What the exercise asks: Every entry must be repeated exactly in the answer.

Record extracts:
+-------+

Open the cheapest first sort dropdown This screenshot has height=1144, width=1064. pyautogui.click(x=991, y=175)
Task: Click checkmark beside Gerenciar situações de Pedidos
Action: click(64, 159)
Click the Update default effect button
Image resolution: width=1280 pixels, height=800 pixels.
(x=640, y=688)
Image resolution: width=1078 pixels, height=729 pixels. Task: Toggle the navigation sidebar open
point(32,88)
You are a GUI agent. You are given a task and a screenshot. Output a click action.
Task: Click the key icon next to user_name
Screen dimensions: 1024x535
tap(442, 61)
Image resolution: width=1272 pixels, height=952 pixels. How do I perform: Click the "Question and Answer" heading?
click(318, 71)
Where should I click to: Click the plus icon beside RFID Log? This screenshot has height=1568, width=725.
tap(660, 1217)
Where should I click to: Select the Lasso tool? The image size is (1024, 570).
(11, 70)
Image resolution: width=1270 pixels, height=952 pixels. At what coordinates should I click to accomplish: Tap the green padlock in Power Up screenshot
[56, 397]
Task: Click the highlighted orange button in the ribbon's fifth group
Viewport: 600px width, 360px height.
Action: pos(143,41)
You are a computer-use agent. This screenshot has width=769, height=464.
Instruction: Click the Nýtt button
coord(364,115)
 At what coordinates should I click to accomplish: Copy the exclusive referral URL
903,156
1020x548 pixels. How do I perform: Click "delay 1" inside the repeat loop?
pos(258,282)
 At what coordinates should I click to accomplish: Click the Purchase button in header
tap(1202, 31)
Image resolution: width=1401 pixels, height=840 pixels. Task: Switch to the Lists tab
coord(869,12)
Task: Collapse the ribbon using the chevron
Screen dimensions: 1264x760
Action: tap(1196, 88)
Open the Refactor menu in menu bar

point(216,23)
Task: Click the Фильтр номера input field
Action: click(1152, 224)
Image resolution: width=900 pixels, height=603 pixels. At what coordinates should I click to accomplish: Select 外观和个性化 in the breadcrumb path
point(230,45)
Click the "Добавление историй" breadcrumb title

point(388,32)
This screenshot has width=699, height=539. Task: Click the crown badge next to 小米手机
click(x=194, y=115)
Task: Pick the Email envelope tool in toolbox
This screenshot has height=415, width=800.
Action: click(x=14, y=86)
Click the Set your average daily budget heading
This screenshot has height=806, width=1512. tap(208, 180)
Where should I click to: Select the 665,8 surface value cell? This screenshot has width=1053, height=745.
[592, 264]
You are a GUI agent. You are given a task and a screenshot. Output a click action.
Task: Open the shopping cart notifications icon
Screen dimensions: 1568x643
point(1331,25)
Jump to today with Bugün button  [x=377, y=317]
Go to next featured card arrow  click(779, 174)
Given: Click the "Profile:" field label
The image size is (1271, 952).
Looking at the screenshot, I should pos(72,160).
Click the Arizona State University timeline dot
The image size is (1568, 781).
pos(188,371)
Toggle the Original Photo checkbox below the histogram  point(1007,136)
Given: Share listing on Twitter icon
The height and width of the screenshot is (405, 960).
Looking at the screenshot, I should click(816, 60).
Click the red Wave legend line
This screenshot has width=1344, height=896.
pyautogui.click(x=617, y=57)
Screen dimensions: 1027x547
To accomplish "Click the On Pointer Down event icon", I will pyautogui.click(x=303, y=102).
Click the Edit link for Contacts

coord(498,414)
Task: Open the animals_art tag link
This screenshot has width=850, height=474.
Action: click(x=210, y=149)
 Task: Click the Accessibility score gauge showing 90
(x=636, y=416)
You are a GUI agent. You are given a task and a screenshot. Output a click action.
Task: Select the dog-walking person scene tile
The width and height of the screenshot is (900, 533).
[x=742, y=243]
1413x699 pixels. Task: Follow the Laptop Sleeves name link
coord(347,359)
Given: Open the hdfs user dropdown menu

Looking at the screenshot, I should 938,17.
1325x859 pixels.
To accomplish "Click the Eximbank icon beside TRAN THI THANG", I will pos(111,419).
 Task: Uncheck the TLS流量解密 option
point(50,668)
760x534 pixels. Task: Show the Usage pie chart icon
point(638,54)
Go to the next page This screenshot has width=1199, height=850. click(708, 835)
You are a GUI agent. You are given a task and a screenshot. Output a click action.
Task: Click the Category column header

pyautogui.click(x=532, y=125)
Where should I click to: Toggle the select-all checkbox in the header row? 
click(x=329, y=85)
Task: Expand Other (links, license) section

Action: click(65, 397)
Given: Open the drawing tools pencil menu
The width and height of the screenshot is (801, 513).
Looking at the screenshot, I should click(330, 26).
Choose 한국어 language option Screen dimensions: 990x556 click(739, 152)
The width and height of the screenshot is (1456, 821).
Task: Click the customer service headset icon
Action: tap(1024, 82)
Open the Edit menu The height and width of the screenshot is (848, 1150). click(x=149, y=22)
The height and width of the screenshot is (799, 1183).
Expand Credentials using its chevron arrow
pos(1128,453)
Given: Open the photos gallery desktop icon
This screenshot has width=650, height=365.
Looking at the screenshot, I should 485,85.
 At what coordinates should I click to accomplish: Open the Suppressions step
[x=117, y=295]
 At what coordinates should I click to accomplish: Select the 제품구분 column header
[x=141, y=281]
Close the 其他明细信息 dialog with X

+-------+

Answer to this exercise:
Open the cheapest first sort dropdown This screenshot has height=1144, width=1064. pyautogui.click(x=991, y=175)
Task: Click checkmark beside Gerenciar situações de Pedidos
Action: click(64, 159)
Click the Update default effect button
Image resolution: width=1280 pixels, height=800 pixels.
(x=640, y=688)
Image resolution: width=1078 pixels, height=729 pixels. Task: Toggle the navigation sidebar open
point(32,88)
You are a GUI agent. You are given a task and a screenshot. Output a click action.
Task: Click the key icon next to user_name
Screen dimensions: 1024x535
tap(442, 61)
Image resolution: width=1272 pixels, height=952 pixels. How do I perform: Click the "Question and Answer" heading?
click(318, 71)
Where should I click to: Click the plus icon beside RFID Log? This screenshot has height=1568, width=725.
tap(660, 1217)
Where should I click to: Select the Lasso tool? The image size is (1024, 570).
(11, 70)
Image resolution: width=1270 pixels, height=952 pixels. At what coordinates should I click to accomplish: Tap the green padlock in Power Up screenshot
[56, 397]
Task: Click the highlighted orange button in the ribbon's fifth group
Viewport: 600px width, 360px height.
Action: pos(143,41)
You are a computer-use agent. This screenshot has width=769, height=464.
Instruction: Click the Nýtt button
coord(364,115)
 At what coordinates should I click to accomplish: Copy the exclusive referral URL
903,156
1020x548 pixels. How do I perform: Click "delay 1" inside the repeat loop?
pos(258,282)
 At what coordinates should I click to accomplish: Click the Purchase button in header
tap(1202, 31)
Image resolution: width=1401 pixels, height=840 pixels. Task: Switch to the Lists tab
coord(869,12)
Task: Collapse the ribbon using the chevron
Screen dimensions: 1264x760
Action: tap(1196, 88)
Open the Refactor menu in menu bar

point(216,23)
Task: Click the Фильтр номера input field
Action: click(1152, 224)
Image resolution: width=900 pixels, height=603 pixels. At what coordinates should I click to accomplish: Select 外观和个性化 in the breadcrumb path
point(230,45)
Click the "Добавление историй" breadcrumb title

point(388,32)
This screenshot has width=699, height=539. Task: Click the crown badge next to 小米手机
click(x=194, y=115)
Task: Pick the Email envelope tool in toolbox
This screenshot has height=415, width=800.
Action: click(x=14, y=86)
Click the Set your average daily budget heading
This screenshot has height=806, width=1512. tap(208, 180)
Where should I click to: Select the 665,8 surface value cell? This screenshot has width=1053, height=745.
[592, 264]
You are a GUI agent. You are given a task and a screenshot. Output a click action.
Task: Open the shopping cart notifications icon
Screen dimensions: 1568x643
point(1331,25)
Jump to today with Bugün button  [x=377, y=317]
Go to next featured card arrow  click(779, 174)
Given: Click the "Profile:" field label
The image size is (1271, 952).
Looking at the screenshot, I should pos(72,160).
Click the Arizona State University timeline dot
The image size is (1568, 781).
pos(188,371)
Toggle the Original Photo checkbox below the histogram  point(1007,136)
Given: Share listing on Twitter icon
The height and width of the screenshot is (405, 960).
Looking at the screenshot, I should click(816, 60).
Click the red Wave legend line
This screenshot has width=1344, height=896.
pyautogui.click(x=617, y=57)
Screen dimensions: 1027x547
To accomplish "Click the On Pointer Down event icon", I will pyautogui.click(x=303, y=102).
Click the Edit link for Contacts

coord(498,414)
Task: Open the animals_art tag link
This screenshot has width=850, height=474.
Action: click(x=210, y=149)
 Task: Click the Accessibility score gauge showing 90
(x=636, y=416)
You are a GUI agent. You are given a task and a screenshot. Output a click action.
Task: Select the dog-walking person scene tile
The width and height of the screenshot is (900, 533).
[x=742, y=243]
1413x699 pixels. Task: Follow the Laptop Sleeves name link
coord(347,359)
Given: Open the hdfs user dropdown menu

Looking at the screenshot, I should 938,17.
1325x859 pixels.
To accomplish "Click the Eximbank icon beside TRAN THI THANG", I will pos(111,419).
 Task: Uncheck the TLS流量解密 option
point(50,668)
760x534 pixels. Task: Show the Usage pie chart icon
point(638,54)
Go to the next page This screenshot has width=1199, height=850. click(708, 835)
You are a GUI agent. You are given a task and a screenshot. Output a click action.
Task: Click the Category column header

pyautogui.click(x=532, y=125)
Where should I click to: Toggle the select-all checkbox in the header row? 
click(x=329, y=85)
Task: Expand Other (links, license) section

Action: click(65, 397)
Given: Open the drawing tools pencil menu
The width and height of the screenshot is (801, 513).
Looking at the screenshot, I should click(330, 26).
Choose 한국어 language option Screen dimensions: 990x556 click(739, 152)
The width and height of the screenshot is (1456, 821).
Task: Click the customer service headset icon
Action: tap(1024, 82)
Open the Edit menu The height and width of the screenshot is (848, 1150). click(x=149, y=22)
The height and width of the screenshot is (799, 1183).
Expand Credentials using its chevron arrow
pos(1128,453)
Given: Open the photos gallery desktop icon
This screenshot has width=650, height=365.
Looking at the screenshot, I should 485,85.
 At what coordinates should I click to accomplish: Open the Suppressions step
[x=117, y=295]
 At what coordinates should I click to accomplish: Select the 제품구분 column header
[x=141, y=281]
Close the 其他明细信息 dialog with X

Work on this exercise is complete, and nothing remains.